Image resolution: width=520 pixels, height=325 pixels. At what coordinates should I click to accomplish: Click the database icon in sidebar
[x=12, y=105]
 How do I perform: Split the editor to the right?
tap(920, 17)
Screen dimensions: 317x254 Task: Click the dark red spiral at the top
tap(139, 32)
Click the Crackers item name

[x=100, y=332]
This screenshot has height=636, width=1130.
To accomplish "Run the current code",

******

▸ Exercise: Produce the entries again, character for character.

▸ Solution:
Image resolution: width=520 pixels, height=325 pixels. At what coordinates should I click to accomplish: Click the database icon in sidebar
[x=12, y=105]
 How do I perform: Split the editor to the right?
tap(920, 17)
Screen dimensions: 317x254 Task: Click the dark red spiral at the top
tap(139, 32)
Click the Crackers item name

[x=100, y=332]
This screenshot has height=636, width=1130.
To accomplish "Run the current code",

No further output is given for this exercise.